Scientists Detect 200 Earthquakes in 10 Days at Yellowstone Supervolcano as Magma Shows ‘Strain’.

Given the Earth-shattering power of this super volcano — which is capable of covering much of the United States under a thick blanket of lava and ash — it’s enough to raise some serious eyebrows.

But none of the quakes have been huge: the biggest came in at just magnitude 2.9.

This means the shake was just strong enough to be barely felt by some people. But there was no damage to any structures.

And the underground movements that caused them are not likely to have had any impact on the 250 billion cubic kilometre ticking time bomb of molten rock.

That we know of.

The United States Geological Service says most of the flurry of activity came at a depth of about 8km, near West Yellowstone, Montana.

Earthquake swarms are nothing new.

Especially in Yellowstone.

They can be triggered by a shift in pressure along a fault line.

This can be caused by changes in the amount of nearby subterranean water or gas. As well as movements of magma.

Yellowstone has an excess of all three.

Movements in the massive tectonic plates that shape our planet’s surface can also play a part.

One of these is also at play under Yellowstone.

The US National Parks Service says that, on average, Yellowstone is generally shaken by between 1000 and 3000 quakes every year.

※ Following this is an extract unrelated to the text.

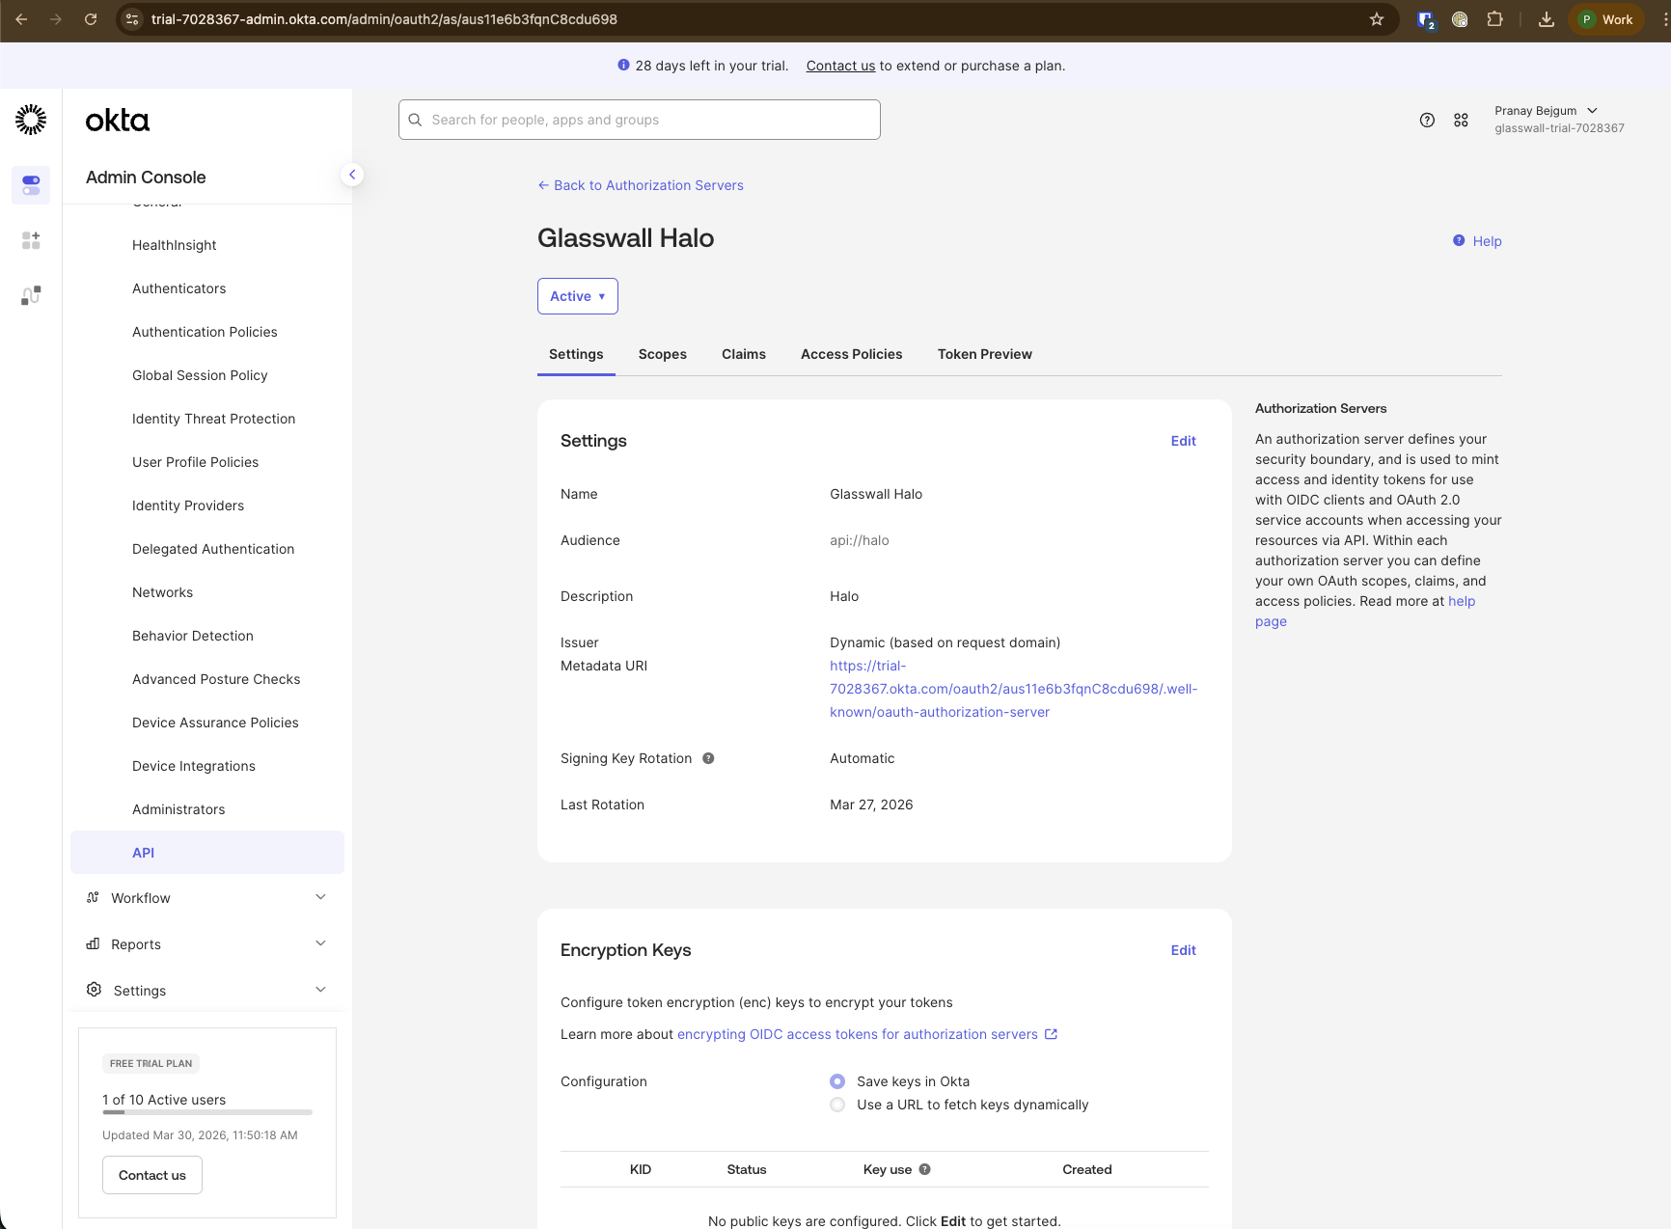
Task: Open the Help question-mark icon near profile
Action: tap(1427, 120)
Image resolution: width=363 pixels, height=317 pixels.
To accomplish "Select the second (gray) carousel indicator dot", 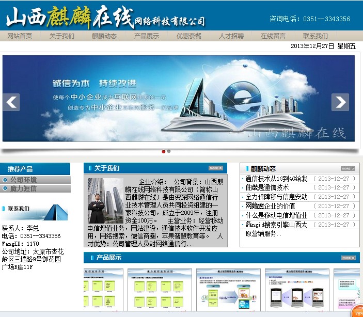I will click(169, 151).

“It is not an imminent hazard,” volcanologist Guillaume Girard told National Geographic. “Every study has concluded that there is no magma that is ready to erupt within any foreseeable future.”

But last year, 2400 earthquakes registered on seismic sensors between June and September alone.

“This is what Yellowstone does; this is Yellowstone being Yellowstone,” scientist-in-charge of the USGS Yellowstone Volcano Observatory Michael Poland told Live Science. “It experiences swarms all the time.”

The biggest quake last year was magnitude 4.4: a strength people would feel, but not likely to cause anything more than minor damage.

So far, the biggest recorded quake in the supervolcano was a magnitude 7.3 in 1959. Dozens of people died in landslides. At this level, most buildings within the affected area were seriously damaged, or collapsed.

“One of the potential explanations for why this area is so swarmy is that the whole crust in the area is still adjusting to the big earthquake in 1959,” Poland says.